The most studied natural medicine to combat CRF is ginseng, comprising either the Asian (Panax ginseng) or American (Panax quinquefolius) ginseng. A systematic review on fatigue in general concluded that ginseng, regardless of type, seems to have modest efficacy in reducing fatigue although there are issues with small sample sizes and generalizability of results [136]. Another systematic review focused on survivors of breast cancer, reported mixed results from 2 studies on the efficacy of ginseng [132]. Clinical guidelines on integrative therapies rated ginseng a “C” based on the level of evidence of its efficacy in reducing CRF during active cancer treatment [117••].

Guarana is a stimulant derived from a plant native to the Amazon basin. The few studies on its efficacy to reduce CRF have small sample sizes, and results are inconsistent [132]. A double-blind crossover randomized clinical trial found no effect of guarana on fatigued survivors of breast cancer undergoing chemotherapy [137]. Based on current levels of evidence, clinical practice guidelines on integrative therapies do not recommend the use of guarana for reducing CRF during cancer treatment [117••].

Although some studies have recommended the use of L-carnitine or appetite stimulants for the management of CRF, the number of studies on these treatments are limited to allow for data synthesis in a meta-analysis [88••]. A systematic review on dietary supplements reported that L-carnitine, on its own, did not improve CRF and had associated side effects such a neuropathy and decreased functioning [135]. Based on current levels of evidence, clinical practice guidelines on integrative therapies do not recommend the use of L-carnitine for CRF reduction during cancer treatment [117••].

Discussion

CRF is a prevalent and distressing problem for a significant proportion of survivors of cancer during active treatment and in the survivorship phase. Although there is a range of interventions available, the gold standard for the treatment of CRF remains elusive. Current levels of evidence for the treatment of CRF show, at most, moderate effects. Of the interventions available for CRF, exercise-based interventions are the most promising and are recommended as first-line treatment for CRF [84••].

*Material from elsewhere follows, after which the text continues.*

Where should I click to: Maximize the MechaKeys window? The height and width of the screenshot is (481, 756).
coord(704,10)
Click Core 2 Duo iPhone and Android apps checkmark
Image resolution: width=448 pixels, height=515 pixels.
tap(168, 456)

It is possible that the modest treatment efficacy could be attributed to suboptimal delineation of CRF; i.e., the multidimensional nature of CRF is not considered when planning treatments [43]. As such, treatments may not be personalized to survivors’ CRF experience. It is clinically intuitive that a better classification of CRF and a more accurate identification of survivors at-risk for long-term CRF have implications for treatment response and prognosis, for example, targeting physical activity interventions to those in need, e.g., survivors with complaints of physical but not mental fatigue [138]. In contrast, survivors more burdened by mental fatigue may find relief with psychosocial interventions [12].

Although the body of research on CRF is substantial and growing, studies on interventions are still hampered by a myriad of issues such as limited heterogeneity of samples (e.g., focus mainly on survivors of breast cancer), small sample sizes, or poor methodological design with short follow-ups.